Growth Hormone Deficiency - Causes

Causes

Growth hormone deficiency in childhood commonly has no identifiable cause (idiopathic), and adult-onset GHD is commonly due to pituitary tumours and their treatment or to cranial irradiation. A more full list of causes includes:

  • mutations of specific genes (e.g., GHRHR, GH1)
  • congenital diseases such as Prader-Willi syndrome, Turner syndrome, or short stature homeobox gene (SHOX) deficiency
  • congenital malformations involving the pituitary (e.g., septo-optic dysplasia, posterior pituitary ectopia)
  • chronic renal insufficiency
  • some infants who are small for gestational age
  • intracranial tumors in or near the sella turcica, especially craniopharyngioma
  • damage to the pituitary from radiation therapy to the head (e.g. for leukemia or brain tumors), from surgery, from trauma, or from intracranial disease (e.g. hydrocephalus)
  • autoimmune inflammation (hypophysitis)
  • ischemic or hemorrhagic infarction from low blood pressure (Sheehan syndrome) or hemorrhage pituitary apoplexy

There are a variety of rare diseases which resemble GH deficiency, including the childhood growth failure, facial appearance, delayed bone age, and low IGF levels.
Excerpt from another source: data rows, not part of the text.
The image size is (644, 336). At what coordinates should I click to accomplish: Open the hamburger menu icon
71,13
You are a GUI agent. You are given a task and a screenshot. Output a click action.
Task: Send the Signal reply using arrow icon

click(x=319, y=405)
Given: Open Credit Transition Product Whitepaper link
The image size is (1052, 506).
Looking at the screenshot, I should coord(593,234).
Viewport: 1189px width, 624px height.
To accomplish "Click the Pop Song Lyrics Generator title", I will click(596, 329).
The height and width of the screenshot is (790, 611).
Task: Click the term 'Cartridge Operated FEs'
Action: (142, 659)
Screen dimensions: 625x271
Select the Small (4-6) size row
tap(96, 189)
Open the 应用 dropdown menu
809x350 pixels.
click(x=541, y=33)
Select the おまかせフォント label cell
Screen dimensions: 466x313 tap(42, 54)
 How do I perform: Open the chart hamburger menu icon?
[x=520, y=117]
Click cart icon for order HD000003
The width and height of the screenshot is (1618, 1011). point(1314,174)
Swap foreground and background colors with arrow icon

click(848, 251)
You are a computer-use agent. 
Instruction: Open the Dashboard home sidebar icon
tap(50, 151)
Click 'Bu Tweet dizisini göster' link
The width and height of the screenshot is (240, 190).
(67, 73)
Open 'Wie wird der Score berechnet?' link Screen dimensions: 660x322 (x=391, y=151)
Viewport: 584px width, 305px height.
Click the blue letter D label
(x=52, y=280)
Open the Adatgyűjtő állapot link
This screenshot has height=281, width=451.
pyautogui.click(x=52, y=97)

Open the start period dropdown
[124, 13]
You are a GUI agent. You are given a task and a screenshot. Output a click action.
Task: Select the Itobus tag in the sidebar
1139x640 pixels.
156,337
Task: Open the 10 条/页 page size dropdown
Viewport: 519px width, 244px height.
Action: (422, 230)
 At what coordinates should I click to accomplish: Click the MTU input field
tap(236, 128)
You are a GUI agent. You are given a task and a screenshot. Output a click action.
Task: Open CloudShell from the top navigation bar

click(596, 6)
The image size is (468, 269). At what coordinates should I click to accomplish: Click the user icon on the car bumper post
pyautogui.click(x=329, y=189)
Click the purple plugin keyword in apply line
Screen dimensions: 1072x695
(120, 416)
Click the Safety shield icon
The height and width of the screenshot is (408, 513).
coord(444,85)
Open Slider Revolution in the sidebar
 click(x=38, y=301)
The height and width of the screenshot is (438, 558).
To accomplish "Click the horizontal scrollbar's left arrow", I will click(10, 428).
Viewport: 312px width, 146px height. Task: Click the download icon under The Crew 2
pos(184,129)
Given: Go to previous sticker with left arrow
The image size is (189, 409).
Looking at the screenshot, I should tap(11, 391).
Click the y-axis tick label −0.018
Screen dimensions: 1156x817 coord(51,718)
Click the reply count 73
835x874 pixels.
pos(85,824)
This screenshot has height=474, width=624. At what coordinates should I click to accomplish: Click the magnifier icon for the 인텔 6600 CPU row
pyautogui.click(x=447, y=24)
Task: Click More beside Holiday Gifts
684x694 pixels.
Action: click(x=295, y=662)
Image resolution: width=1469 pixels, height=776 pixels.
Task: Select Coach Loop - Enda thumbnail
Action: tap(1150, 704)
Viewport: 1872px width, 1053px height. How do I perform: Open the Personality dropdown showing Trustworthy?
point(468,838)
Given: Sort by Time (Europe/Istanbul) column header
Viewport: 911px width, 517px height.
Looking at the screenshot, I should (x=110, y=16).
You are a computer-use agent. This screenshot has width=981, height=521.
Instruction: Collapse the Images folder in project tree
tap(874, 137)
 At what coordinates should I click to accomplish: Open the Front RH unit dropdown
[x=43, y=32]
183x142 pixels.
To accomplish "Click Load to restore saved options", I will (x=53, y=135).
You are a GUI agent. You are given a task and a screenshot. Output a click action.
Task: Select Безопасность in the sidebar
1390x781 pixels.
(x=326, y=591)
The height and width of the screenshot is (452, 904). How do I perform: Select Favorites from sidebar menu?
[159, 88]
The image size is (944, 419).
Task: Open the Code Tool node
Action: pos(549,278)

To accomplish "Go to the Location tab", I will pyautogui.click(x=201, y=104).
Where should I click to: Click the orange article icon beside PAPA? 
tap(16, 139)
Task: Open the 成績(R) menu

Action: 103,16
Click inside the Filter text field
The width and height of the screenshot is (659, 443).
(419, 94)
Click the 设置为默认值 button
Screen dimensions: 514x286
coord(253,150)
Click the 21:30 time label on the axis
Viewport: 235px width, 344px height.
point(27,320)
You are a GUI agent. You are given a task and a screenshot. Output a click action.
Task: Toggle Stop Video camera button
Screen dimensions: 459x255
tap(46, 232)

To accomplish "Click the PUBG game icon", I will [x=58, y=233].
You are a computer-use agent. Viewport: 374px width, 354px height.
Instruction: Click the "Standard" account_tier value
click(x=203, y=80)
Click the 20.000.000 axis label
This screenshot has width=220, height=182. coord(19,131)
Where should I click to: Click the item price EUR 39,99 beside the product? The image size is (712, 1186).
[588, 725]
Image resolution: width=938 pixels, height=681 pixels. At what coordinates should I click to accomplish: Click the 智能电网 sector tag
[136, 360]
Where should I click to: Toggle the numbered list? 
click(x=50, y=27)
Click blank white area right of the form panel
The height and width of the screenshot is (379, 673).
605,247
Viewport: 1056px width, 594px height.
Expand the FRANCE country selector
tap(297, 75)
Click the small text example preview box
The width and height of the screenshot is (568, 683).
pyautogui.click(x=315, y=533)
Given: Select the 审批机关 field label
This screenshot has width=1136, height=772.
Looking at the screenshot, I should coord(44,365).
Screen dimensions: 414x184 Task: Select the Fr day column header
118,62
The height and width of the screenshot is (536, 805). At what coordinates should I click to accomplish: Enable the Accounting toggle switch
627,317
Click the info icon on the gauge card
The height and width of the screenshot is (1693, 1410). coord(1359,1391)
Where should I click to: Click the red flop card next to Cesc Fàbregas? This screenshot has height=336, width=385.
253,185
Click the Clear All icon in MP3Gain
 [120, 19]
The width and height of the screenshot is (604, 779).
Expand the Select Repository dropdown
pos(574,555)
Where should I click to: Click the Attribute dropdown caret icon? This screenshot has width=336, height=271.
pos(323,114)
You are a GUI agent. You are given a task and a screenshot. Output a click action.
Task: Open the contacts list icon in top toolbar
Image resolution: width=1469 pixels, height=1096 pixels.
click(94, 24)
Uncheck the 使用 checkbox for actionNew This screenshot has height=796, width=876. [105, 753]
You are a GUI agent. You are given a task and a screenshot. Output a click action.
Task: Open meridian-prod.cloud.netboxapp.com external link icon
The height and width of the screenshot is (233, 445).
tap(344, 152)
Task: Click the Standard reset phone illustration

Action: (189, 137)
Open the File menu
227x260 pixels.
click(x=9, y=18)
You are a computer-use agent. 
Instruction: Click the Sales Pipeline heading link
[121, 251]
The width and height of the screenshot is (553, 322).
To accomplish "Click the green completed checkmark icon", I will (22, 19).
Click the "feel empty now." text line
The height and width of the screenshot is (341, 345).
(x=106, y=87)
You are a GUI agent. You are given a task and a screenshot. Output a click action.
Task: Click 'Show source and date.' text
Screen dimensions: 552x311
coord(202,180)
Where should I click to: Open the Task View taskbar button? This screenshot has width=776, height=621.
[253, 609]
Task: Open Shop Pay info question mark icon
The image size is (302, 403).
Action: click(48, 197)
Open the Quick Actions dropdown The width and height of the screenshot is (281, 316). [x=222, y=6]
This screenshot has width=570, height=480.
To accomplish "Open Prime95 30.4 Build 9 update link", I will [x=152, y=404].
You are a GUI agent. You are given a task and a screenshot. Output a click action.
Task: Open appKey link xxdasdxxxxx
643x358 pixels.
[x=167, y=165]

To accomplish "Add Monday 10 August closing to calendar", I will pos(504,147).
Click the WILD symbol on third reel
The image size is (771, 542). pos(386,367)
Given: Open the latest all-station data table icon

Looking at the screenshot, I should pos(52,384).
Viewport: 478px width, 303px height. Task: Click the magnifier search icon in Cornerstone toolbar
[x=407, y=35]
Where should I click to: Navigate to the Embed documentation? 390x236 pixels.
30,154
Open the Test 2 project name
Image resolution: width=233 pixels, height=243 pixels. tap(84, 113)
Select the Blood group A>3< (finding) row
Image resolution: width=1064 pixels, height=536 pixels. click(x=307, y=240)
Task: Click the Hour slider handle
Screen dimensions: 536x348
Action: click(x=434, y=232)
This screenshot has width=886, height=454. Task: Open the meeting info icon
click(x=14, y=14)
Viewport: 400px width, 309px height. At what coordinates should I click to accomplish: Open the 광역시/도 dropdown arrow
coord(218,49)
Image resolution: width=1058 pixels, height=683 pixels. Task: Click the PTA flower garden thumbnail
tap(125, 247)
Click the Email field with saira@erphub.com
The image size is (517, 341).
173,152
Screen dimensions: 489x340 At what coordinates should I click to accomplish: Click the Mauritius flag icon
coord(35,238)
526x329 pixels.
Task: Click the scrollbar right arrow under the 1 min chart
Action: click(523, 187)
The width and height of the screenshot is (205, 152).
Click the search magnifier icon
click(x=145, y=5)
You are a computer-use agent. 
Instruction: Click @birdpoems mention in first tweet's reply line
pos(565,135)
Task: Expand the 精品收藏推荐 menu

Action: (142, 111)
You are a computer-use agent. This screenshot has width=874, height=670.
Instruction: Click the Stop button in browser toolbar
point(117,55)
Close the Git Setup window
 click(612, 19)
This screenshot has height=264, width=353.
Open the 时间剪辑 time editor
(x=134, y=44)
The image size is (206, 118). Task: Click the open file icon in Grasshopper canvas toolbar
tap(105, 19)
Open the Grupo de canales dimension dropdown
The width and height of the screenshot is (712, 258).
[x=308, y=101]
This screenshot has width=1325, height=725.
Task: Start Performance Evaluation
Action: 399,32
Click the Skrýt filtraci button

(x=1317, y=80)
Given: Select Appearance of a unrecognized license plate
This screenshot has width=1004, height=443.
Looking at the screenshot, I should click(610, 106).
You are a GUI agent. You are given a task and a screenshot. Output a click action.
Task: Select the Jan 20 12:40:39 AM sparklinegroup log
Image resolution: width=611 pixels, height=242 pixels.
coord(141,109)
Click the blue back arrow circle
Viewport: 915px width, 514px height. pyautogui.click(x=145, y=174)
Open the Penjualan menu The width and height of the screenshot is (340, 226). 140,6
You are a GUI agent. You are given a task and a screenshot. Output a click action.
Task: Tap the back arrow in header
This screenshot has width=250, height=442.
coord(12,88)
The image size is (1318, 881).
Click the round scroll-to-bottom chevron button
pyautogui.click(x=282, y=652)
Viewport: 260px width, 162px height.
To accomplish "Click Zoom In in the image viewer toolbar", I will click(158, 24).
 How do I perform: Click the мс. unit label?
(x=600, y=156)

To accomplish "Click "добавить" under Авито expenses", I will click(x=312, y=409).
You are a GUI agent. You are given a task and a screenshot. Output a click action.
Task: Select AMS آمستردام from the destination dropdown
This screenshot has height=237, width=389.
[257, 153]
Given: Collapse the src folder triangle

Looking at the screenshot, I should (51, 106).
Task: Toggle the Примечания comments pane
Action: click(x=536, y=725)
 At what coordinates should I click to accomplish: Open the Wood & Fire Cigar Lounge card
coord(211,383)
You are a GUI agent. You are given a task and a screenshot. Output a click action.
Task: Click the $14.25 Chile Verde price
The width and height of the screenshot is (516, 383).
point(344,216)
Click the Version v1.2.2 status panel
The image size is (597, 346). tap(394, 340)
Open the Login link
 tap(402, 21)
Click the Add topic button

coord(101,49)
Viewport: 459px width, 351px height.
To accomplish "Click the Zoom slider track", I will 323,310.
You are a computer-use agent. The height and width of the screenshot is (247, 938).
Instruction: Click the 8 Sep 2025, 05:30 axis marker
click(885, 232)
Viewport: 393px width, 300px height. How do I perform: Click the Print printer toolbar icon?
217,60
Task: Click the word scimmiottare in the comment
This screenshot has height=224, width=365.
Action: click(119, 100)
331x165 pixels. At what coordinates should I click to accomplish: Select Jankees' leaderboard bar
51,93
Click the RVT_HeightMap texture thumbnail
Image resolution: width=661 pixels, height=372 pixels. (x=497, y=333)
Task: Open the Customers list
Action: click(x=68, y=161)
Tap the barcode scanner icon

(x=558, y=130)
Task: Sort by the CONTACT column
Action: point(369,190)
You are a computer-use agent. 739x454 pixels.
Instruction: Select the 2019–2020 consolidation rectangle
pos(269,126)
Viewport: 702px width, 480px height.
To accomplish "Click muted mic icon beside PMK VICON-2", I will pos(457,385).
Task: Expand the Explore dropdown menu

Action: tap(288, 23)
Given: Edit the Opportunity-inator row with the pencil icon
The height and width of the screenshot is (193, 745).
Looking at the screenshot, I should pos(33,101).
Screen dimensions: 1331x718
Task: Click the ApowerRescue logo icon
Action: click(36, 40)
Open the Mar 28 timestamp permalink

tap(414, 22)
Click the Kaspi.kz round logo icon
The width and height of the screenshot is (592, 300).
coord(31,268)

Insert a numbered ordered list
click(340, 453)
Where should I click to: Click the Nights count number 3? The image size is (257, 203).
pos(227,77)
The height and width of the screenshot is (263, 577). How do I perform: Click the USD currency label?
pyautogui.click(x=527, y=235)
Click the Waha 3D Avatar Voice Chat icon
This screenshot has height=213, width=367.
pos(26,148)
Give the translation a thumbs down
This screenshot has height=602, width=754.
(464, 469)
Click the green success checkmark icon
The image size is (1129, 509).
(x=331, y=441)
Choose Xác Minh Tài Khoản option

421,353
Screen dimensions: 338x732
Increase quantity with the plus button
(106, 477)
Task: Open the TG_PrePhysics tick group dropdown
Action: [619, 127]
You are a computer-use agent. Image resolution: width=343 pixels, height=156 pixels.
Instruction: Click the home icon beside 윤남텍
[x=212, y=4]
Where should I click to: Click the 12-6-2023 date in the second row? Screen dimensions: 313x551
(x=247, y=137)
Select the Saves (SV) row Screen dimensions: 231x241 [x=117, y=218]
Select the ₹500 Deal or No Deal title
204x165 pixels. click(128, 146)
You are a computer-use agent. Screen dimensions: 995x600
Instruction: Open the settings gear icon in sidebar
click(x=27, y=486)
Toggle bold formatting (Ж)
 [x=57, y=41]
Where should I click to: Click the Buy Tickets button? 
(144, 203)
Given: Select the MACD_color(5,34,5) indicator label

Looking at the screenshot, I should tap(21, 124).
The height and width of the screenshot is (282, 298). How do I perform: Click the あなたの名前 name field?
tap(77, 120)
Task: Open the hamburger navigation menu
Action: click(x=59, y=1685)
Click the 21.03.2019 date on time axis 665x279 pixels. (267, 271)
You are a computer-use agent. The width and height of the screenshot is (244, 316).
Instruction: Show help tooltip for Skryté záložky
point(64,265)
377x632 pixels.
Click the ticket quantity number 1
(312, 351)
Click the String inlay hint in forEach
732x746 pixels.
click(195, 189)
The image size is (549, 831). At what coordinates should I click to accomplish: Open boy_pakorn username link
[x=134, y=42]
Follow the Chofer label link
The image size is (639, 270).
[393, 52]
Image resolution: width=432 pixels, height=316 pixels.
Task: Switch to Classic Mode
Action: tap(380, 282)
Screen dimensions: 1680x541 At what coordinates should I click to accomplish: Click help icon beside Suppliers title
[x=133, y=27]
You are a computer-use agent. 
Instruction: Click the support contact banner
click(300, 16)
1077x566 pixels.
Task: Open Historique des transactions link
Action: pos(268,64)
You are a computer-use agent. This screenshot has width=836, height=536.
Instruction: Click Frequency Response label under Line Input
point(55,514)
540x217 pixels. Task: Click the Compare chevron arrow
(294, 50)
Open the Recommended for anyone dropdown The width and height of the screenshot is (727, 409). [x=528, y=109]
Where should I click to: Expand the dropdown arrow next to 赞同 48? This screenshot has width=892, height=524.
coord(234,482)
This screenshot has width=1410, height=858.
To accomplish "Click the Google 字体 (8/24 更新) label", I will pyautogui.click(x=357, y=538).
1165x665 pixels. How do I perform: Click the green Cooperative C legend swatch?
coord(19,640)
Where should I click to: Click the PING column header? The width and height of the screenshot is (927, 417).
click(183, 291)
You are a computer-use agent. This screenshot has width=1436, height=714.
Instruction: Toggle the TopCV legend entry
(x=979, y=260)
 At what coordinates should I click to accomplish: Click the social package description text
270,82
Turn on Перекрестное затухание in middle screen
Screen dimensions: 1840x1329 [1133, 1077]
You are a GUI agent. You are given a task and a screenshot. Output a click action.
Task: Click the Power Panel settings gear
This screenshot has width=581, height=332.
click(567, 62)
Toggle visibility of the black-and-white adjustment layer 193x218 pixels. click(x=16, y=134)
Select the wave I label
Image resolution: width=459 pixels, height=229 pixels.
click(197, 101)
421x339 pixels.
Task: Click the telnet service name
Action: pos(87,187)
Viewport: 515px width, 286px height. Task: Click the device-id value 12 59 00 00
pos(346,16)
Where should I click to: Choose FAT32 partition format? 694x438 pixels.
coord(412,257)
However, GH testing elicits normal or high levels of GH in the blood, demonstrating that the problem is not due to a deficiency of GH but rather to a reduced sensitivity to its action. Insensitivity to GH is traditionally termed Laron dwarfism, but over the last 15 years many different types of GH resistance have been identified, primarily involving mutations of the GH binding protein or receptors.